DSTs & Leaving the City

Liberal journalists are scrambling these days to tell us that nothing is wrong in our inner cities.  They’re urging us to look away from the lockdown-ravaged main streets, looted and burned down shops and plywood covered hotels to behold instead the picturesque neighborhoods where they live and the long lines for trendy cupcakes.

But markets don’t lie.  People in the United States are moving out of downtown, fleeing for the ex-burbs, the suburbs, or at least the outer boroughs.  And home prices reflect this.

In Manhattan, home prices are down more than 5% compared to last February, according to home buying site Zillow; which rates Manhattan’s housing market as cold.

Travel up the Hudson River a bit though, and you’ll find the more bucolic Putnam, Ulster, and Duchess counties with “hot” and “very hot” markets, with prices up in both places more than 3% year-over-year.

Looked at another way:  more Manhattanites than ever are trying to sell their co-ops and condos.

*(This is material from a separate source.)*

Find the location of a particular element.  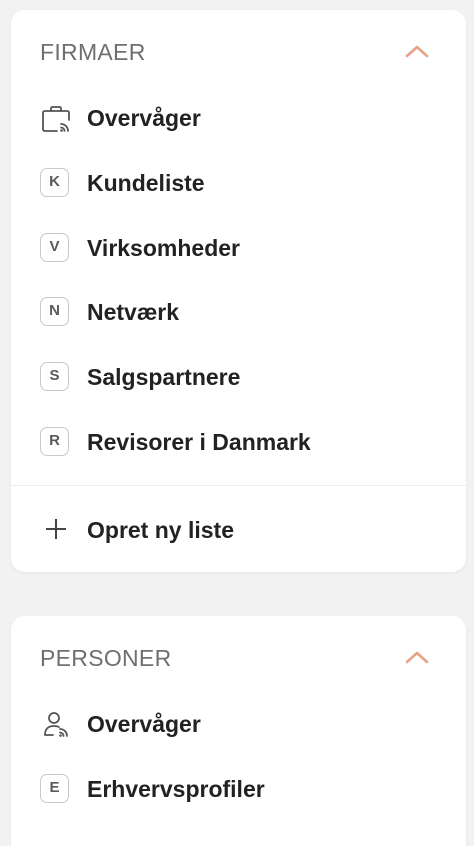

A bit close to home, the same thing holds true for San Francisco.   Year over year, apartment rents and home prices are down nearly 5%.  Move out a bit into the sticks, the Napa Valley say, and the opposite is true.  Clearly our earlier prediction regarding a reverse migration of people, money and business away from downtown in favor of the suburbs and ex-burbs is prescient.

However, this change has been a while in the making.  Its genesis can be found in our nation’s cultural divide along the blue state – red state fault line.  In their hubris, the more developed, densely populated blue states lost sight of the fact that capital and those who own it can move faster than bureaucrats ability to tax it away.

This trend gained real momentum with the Trump tax cut and its cap on the deduction for state and local taxes, or SALT.  In its wake, “millions of people, thousands of businesses and tens of billions of dollars of net income will flee high tax blue states for low tax red states,” according to Arthur B. Laffer and Stephen Moore in April 24, 2018 WSJ.

With urban wokeists current jihad against the existing “system” this exodus has become even more geographically specific.  Now it seems to be not just get me out of the blue states but get me out of the city as well.

As a result, an increasing number of income property investors are looking to the previously disdained suburbs and ex-burbs to safeguard themselves and their hard earned sweat equity from extirpation and expropriation.  Unlike progressively governed cities where elected officials often look the other way while buildings are looted and burned, these communities still view property rights as sacrosanct.  Unlike their northern counterparts, they are disinclined to let ideologues tear down the existing system and replace it with “utopias that always turn out be hellish anarchies.”  Just look at the Capitol Hill Autonomous Zone in Seattle and downtown Portland. 

I believe it is hard to overstate the existential nature of this threat.  This is where DST property programs and their sponsors come in, with tens of billions of  dollars’ worth of property acquisition and management experience behind them, these companies and their securitized pools of income producing properties can ease you out of these troubled markets into others that may be less challenged.

The diversity of product offerings available at any one time can also provide you with greater specificity of choice than you may otherwise provide yourself.  Want to exchange into low tax red states?  Check.  Want to spread your equity around the fast growth suburban markets so many folks from the city seem to be headed for?  Check.  Want to finally turn the page on management headaches?  Check.  These are just a few of the potential advantages DSTs offer in a time of unprecedented challenge from a real property ownership standpoint.

When you are ready, DST properties are waiting to help ease your exit out of our high tax, strife torn urban markets.